Robert Browning, 1812-1883

Johannes Agricola in Meditation
by Robert Browning
from Dramatic Lyrics (1842)

There’s heaven above, and night by night 
     I look right through its gorgeous roof;
No suns and moons though e’er so bright 
     Avail to stop me; splendour-proof 
     I keep the broods of stars aloof:
For I intend to get to God, 
     For ’tis to God I speed so fast,
For in God’s breast, my own abode, 
     Those shoals of dazzling glory, passed, 
     I lay my spirit down at last.
I lie where I have always lain, 
     God smiles as he has always smiled;
Ere suns and moons could wax and wane, 
     Ere stars were thundergirt, or piled 
     The heavens, God thought on me his child;
Ordained a life for me, arrayed 
     Its circumstances every one
To the minutest; ay, God said 
     This head this had should rest upon 
     Thus, ere he fashioned star or sun.
And having thus created me, 
     Thus rooted me, he bade me grow,
Guiltless for ever, like a tree 
     That buds and blooms, nor seeks to know 
     The law by which it prospers so:
But sure that thought and word and deed 
     All go to swell his love for me,
Me, made because that love had need 
     Of something irreversibly 
     Pledged soley its content to be.
Yes, yes, a tree which much ascend, 
     No poison-gourd foredoomed to stoop!
I have God’s warrant, could I blend 
     All hideous sins, as in a cup, 
     To drink the mingled venoms up;
Secure my nature will convert 
     The draught to blossoming gladness fast:
While sweet dews turn to the gourd’s hurt, 
     And bloat, and while they bloat it, blast, 
     As from the first its lot was cast.
For as I lie, smiled on, full-fed 
     By unexhausted power to bless,
I gaze below on hell’s fierce bed, 
     And those its waves of flame oppress, 
     Swarming in ghastly wretchedness;
Whose life on earth aspired to be 
     One altar-smoke, so pure!–to win
If not love like God’s love for me, 
     At least to keep his anger in; 
     And all their striving turned to sin.

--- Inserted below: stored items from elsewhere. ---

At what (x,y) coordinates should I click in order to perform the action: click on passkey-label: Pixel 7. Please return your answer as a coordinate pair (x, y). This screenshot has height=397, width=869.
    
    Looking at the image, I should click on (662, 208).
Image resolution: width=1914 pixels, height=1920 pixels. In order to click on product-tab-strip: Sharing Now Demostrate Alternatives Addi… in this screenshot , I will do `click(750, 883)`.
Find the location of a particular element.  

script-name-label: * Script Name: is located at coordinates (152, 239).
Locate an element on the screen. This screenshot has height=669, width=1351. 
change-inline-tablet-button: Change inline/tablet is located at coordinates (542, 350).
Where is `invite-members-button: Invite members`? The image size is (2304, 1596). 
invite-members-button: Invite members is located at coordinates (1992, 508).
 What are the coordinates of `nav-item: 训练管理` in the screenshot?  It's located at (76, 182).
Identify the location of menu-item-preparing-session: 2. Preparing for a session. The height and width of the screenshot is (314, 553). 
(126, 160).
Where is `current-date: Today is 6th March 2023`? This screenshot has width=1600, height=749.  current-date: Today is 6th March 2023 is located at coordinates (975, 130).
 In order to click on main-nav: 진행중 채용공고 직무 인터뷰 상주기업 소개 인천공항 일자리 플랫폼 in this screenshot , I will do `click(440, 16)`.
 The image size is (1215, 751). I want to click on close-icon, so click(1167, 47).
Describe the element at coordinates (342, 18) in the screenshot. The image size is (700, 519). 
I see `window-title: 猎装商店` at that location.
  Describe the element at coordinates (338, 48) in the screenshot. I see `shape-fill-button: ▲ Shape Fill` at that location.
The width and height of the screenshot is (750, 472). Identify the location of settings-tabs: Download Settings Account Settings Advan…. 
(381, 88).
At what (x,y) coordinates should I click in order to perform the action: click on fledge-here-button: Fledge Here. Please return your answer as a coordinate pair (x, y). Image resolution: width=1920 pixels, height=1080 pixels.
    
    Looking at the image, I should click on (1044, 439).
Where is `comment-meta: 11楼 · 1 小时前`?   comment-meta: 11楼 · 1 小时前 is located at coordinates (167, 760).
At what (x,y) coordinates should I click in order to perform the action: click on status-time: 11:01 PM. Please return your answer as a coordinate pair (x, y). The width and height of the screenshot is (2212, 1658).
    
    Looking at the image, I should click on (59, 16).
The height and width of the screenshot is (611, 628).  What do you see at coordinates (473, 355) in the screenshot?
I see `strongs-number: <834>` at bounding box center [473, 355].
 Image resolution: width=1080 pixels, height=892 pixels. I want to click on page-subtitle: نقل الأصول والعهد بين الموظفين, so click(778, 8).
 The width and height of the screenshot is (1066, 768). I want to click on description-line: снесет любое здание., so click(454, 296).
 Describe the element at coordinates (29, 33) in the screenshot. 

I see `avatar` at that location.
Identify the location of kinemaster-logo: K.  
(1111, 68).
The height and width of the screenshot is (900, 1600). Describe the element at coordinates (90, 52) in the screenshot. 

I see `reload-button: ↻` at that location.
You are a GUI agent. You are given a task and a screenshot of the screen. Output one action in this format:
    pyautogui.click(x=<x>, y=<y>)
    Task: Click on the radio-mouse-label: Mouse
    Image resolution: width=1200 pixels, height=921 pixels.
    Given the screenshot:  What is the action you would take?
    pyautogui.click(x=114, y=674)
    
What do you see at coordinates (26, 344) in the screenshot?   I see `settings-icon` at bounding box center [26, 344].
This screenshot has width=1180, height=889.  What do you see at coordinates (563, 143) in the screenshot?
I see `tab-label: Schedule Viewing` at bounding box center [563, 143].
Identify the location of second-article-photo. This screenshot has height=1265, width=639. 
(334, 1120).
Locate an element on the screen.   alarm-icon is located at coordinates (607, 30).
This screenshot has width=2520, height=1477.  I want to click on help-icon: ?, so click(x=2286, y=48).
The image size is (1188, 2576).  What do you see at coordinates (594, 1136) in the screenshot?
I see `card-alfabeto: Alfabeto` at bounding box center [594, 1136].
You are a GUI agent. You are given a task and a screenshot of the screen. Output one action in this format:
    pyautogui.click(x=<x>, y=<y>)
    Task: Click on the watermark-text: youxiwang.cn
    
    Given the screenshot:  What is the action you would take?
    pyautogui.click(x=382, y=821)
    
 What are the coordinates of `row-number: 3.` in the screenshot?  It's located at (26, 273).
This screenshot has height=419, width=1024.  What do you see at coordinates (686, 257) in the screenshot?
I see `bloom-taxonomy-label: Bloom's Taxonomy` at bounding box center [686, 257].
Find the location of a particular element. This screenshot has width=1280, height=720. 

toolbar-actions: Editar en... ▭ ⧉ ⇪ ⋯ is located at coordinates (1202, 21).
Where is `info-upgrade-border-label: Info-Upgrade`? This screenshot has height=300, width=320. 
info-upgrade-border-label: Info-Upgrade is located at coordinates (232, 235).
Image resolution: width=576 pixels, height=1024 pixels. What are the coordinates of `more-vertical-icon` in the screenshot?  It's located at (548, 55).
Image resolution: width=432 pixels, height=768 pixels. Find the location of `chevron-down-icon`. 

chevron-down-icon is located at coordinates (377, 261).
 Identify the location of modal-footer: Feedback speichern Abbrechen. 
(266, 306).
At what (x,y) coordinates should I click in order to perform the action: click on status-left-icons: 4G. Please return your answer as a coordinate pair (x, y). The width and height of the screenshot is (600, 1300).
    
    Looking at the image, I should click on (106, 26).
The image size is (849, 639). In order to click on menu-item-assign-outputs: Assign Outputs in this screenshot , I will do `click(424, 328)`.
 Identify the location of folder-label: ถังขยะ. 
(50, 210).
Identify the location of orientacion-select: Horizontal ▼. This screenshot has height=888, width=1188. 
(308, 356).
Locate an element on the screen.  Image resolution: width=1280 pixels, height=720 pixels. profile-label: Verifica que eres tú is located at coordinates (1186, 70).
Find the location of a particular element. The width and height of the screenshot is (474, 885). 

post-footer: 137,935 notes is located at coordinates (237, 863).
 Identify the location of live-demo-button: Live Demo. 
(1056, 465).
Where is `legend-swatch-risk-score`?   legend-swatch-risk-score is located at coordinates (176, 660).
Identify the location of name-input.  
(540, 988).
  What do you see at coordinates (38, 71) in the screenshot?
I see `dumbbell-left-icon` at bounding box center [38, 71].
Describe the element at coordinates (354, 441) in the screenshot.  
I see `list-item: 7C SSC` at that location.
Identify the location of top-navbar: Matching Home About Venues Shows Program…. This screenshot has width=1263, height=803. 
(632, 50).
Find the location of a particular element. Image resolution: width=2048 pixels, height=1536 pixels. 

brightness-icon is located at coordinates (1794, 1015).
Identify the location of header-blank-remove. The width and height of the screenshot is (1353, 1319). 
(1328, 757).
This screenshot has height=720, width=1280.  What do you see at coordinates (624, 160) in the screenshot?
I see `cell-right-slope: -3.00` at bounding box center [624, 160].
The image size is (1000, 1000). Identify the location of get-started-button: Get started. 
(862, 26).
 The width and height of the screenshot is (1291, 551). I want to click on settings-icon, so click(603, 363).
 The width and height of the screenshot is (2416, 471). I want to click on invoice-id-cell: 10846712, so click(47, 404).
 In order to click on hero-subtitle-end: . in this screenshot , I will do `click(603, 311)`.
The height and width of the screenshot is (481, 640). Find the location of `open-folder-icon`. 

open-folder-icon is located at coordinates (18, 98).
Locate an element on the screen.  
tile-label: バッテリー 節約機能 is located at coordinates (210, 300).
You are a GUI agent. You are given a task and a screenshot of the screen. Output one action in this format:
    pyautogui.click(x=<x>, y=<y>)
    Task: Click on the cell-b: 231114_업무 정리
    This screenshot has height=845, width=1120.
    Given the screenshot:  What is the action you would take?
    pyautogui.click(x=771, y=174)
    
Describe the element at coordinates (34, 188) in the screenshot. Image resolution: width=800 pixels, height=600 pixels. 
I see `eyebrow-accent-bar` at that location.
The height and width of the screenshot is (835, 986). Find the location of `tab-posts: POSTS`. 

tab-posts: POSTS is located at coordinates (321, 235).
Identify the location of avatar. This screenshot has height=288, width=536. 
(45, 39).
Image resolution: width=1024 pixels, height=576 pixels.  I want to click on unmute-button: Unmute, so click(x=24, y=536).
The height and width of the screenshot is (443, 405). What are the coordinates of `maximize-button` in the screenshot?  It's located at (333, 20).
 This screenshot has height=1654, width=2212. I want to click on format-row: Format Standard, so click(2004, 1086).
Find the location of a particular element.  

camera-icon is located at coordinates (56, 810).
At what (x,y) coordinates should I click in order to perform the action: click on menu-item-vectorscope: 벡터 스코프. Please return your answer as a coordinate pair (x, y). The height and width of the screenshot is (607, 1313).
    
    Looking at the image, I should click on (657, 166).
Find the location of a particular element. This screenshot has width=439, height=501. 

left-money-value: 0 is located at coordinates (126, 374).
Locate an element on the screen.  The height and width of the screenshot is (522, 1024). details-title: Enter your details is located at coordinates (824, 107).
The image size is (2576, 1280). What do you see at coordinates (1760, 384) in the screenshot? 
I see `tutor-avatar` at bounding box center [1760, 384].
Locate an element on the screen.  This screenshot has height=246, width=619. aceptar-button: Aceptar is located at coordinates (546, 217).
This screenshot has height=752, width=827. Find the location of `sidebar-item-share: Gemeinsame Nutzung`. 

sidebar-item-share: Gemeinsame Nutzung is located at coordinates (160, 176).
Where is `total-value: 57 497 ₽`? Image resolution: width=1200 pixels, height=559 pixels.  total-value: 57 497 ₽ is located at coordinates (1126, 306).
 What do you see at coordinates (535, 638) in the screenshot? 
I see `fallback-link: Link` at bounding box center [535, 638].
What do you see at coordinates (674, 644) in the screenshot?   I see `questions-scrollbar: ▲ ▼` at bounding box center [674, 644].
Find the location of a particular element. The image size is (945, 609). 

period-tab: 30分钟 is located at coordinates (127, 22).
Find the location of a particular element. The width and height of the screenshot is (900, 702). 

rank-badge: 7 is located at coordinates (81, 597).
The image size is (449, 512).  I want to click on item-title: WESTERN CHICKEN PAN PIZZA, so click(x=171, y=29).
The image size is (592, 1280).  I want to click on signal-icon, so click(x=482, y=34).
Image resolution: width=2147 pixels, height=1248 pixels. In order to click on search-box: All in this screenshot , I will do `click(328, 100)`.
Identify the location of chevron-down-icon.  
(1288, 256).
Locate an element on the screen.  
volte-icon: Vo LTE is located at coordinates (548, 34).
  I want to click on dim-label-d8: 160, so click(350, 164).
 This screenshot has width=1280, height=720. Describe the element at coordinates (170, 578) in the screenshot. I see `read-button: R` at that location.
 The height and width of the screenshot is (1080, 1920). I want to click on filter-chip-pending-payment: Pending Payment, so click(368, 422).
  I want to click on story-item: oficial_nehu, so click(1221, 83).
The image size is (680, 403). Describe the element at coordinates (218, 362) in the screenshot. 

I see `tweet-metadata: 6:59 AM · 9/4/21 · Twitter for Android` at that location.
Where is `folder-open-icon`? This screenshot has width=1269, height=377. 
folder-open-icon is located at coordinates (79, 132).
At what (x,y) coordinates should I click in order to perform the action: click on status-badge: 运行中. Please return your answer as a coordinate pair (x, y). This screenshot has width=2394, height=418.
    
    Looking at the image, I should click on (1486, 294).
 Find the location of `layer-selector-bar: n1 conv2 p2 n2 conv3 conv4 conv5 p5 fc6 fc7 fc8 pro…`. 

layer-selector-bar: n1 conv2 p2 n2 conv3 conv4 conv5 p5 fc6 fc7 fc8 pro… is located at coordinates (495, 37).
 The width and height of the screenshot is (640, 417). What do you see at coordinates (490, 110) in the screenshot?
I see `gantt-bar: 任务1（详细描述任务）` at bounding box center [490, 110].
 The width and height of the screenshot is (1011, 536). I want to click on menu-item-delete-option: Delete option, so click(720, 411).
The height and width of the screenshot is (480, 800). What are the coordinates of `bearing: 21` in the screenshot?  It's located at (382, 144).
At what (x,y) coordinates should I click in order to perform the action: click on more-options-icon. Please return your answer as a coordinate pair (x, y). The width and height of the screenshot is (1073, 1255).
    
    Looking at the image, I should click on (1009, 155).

Priest, doctor, hermit, monk grown white 
     With prayer, the broken-hearted nun,
The martyr, the wan acolyte, 
     The incense-swinging child,–undone 
     Before God fashioned star or sun!
God, whom I praise; how could I praise, 
     If such as I might understand,
Make out and reckon on his ways, 
     And bargain for his love, and stand, 
     Paying a price at his right hand?